OBJECTIVE:
In the passage on UK house prices, transcribe the portion starting at "The average property" and ending at "highs, Halifax said.".
___ PASSAGE TO READ ___
But there are signs that the rise in house prices is beginning to stall in the light of rising interest rates and the cost of living crisis.

While figures are up year-on-year, they have started to dip in recent months.

Figures from Halifax reveal October recorded the biggest monthly fall in prices across the UK since early 2021

The average property value fell by 0.4 per cent between September and October, marking the third month-on-month drop seen in the past four months, Halifax said.

The latest month-on-month decrease follows monthly falls of 0.1 per cent in both July and September and a 0.3 per cent increase in August. Annual house price nationally growth slowed to 8.3 per cent in October, from 9.8 per cent growth recorded in September.

Wales joined the West Midlands at the top of the annual growth figure, with an 11.7 per cent rise year-on-year to £222,852. The slowest growth was in London, up 6.8 per cent to £551,320.

Across the UK, the average house price in October was £292,598, which was the lowest figure since May this year, although typical prices remained near record highs, Halifax said.
___ INFORMATION PROVIDED ___
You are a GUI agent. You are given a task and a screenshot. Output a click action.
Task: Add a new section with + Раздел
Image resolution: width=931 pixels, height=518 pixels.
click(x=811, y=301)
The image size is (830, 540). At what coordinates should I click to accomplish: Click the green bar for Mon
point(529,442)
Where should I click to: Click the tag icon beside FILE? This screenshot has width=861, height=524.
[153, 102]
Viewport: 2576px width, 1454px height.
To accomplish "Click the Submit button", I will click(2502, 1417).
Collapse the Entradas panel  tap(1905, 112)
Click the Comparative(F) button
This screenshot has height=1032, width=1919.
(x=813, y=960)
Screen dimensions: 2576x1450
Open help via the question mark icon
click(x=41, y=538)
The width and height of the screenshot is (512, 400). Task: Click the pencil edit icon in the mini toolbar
___
WRITTEN SOLUTION:
The average property value fell by 0.4 per cent between September and October, marking the third month-on-month drop seen in the past four months, Halifax said.

The latest month-on-month decrease follows monthly falls of 0.1 per cent in both July and September and a 0.3 per cent increase in August. Annual house price nationally growth slowed to 8.3 per cent in October, from 9.8 per cent growth recorded in September.

Wales joined the West Midlands at the top of the annual growth figure, with an 11.7 per cent rise year-on-year to £222,852. The slowest growth was in London, up 6.8 per cent to £551,320.

Across the UK, the average house price in October was £292,598, which was the lowest figure since May this year, although typical prices remained near record highs, Halifax said.